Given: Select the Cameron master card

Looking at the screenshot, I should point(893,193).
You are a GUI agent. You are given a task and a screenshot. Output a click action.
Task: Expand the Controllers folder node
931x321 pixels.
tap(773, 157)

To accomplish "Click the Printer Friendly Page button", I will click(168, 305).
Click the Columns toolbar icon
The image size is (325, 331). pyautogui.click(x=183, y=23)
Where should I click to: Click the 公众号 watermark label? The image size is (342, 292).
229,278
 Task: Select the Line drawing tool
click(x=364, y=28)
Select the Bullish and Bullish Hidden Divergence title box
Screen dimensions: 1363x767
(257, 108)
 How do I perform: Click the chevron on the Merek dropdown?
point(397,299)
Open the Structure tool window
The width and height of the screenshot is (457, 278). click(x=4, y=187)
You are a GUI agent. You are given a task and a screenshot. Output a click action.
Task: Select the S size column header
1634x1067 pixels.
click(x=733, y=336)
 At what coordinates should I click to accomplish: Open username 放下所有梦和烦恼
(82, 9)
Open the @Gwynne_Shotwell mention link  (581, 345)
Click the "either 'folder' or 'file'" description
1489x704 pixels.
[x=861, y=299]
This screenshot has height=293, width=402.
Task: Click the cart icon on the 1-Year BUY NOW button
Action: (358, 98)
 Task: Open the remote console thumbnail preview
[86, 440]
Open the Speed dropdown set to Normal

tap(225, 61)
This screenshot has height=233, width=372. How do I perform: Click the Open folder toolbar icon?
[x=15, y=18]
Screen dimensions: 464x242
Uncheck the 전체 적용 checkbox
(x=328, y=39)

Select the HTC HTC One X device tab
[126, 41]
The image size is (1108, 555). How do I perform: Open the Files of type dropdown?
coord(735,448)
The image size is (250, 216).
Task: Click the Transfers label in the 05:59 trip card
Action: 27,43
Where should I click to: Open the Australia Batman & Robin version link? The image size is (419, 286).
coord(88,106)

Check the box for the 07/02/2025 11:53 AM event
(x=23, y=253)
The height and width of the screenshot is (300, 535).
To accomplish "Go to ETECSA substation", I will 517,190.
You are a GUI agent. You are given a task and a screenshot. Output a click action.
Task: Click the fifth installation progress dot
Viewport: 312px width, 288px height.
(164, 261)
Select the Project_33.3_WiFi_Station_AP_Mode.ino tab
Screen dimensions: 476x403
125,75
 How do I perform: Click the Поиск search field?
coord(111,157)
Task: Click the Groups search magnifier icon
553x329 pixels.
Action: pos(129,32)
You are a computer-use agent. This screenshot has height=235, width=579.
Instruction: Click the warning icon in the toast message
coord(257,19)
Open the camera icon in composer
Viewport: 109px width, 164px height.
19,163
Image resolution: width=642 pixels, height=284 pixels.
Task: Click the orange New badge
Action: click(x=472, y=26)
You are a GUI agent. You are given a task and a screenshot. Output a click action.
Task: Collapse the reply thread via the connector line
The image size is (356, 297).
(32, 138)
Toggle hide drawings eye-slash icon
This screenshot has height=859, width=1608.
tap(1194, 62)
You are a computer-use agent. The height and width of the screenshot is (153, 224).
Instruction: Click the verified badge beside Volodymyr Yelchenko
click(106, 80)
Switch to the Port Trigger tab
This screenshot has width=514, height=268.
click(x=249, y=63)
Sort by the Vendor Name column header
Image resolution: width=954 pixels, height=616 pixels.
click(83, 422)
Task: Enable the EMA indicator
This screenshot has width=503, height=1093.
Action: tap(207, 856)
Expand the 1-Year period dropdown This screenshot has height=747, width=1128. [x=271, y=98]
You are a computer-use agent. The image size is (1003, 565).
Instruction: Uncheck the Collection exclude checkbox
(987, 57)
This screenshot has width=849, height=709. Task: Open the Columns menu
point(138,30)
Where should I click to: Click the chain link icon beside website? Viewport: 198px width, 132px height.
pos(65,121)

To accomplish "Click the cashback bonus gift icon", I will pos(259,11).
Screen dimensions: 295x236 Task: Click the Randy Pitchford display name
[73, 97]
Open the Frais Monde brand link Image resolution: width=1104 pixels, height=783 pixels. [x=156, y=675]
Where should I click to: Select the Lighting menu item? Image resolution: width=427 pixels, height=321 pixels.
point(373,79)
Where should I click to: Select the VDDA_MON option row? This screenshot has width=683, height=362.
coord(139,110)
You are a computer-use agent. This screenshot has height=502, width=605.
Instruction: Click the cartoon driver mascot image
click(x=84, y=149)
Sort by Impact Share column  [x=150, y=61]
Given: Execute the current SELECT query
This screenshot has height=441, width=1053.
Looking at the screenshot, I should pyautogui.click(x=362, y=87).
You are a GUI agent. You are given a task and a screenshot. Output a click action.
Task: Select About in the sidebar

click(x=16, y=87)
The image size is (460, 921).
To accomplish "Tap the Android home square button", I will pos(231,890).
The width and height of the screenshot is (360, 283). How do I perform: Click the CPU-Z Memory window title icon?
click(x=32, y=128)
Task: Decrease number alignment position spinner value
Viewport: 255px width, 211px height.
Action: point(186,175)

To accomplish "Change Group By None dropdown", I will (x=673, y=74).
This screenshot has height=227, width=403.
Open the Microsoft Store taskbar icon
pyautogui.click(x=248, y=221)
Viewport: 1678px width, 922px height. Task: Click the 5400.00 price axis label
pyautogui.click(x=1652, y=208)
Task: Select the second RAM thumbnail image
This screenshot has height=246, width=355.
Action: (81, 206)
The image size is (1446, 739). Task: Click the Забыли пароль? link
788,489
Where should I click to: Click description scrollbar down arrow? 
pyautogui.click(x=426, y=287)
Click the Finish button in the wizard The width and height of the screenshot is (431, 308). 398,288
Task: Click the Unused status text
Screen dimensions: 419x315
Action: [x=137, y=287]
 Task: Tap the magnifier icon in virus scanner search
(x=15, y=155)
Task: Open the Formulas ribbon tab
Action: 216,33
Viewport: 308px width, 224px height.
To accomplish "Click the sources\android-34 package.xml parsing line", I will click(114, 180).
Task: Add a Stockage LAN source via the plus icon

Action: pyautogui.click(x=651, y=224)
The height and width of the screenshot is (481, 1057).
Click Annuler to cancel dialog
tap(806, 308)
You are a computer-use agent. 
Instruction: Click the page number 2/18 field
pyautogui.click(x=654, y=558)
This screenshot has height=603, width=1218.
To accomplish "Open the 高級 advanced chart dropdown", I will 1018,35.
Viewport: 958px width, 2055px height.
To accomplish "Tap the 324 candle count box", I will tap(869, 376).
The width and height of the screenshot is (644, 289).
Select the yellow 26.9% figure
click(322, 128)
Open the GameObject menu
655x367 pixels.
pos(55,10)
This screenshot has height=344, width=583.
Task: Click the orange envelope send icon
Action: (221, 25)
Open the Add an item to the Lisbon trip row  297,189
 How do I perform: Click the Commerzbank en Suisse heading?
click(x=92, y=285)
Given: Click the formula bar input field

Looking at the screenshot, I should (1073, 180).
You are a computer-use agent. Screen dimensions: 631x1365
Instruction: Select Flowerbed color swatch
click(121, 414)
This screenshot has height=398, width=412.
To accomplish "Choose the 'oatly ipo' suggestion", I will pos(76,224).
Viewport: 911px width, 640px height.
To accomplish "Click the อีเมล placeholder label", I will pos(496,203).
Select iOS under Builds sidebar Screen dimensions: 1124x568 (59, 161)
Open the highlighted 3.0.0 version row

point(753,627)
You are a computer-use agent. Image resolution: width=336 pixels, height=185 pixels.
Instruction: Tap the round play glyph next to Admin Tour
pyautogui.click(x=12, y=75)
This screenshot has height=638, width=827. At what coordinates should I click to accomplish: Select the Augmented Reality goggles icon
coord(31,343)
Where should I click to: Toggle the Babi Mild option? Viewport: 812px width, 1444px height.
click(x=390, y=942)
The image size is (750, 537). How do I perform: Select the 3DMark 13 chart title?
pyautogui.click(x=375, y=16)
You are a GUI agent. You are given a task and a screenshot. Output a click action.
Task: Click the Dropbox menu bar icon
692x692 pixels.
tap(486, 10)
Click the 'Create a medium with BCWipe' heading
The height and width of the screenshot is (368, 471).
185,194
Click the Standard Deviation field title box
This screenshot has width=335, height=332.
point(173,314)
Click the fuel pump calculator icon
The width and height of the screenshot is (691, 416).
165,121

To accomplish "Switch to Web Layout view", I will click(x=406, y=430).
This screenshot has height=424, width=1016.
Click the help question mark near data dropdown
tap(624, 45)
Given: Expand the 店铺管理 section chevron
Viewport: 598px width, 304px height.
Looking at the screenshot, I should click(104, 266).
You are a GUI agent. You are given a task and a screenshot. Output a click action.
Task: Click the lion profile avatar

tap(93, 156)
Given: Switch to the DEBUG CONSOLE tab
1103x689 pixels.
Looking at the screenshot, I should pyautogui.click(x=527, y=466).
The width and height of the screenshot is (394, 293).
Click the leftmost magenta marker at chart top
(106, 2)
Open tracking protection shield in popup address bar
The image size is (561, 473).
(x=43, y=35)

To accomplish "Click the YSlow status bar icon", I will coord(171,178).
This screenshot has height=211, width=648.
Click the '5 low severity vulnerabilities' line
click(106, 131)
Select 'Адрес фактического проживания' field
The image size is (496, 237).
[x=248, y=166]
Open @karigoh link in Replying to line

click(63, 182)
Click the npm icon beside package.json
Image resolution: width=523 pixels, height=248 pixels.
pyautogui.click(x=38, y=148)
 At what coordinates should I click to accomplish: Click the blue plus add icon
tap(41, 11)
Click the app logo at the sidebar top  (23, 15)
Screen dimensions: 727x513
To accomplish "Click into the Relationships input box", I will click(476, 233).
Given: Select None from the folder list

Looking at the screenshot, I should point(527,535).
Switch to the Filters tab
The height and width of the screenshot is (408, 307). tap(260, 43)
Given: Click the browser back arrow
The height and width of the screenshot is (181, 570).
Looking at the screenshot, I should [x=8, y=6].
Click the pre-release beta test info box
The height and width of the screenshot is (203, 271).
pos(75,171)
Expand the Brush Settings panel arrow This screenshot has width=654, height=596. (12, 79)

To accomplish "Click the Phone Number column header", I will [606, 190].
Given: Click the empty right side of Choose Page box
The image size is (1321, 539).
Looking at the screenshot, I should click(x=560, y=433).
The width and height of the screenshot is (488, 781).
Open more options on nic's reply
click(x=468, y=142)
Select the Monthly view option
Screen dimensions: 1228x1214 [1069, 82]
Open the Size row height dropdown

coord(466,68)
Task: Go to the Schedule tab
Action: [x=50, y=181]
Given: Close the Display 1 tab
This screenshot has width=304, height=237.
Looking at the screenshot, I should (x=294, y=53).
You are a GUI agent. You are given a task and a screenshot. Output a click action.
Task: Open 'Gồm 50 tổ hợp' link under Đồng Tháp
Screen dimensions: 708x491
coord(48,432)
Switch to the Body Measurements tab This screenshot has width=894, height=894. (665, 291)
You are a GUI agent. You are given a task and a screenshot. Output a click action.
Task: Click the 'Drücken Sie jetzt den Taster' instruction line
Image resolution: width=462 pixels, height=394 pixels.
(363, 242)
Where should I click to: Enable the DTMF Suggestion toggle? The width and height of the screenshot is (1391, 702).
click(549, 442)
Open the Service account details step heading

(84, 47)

Work to be completed: Each line in the records above with "package" must be returned.

Result for this task:
To accomplish "Click the sources\android-34 package.xml parsing line", I will click(114, 180).
Click the npm icon beside package.json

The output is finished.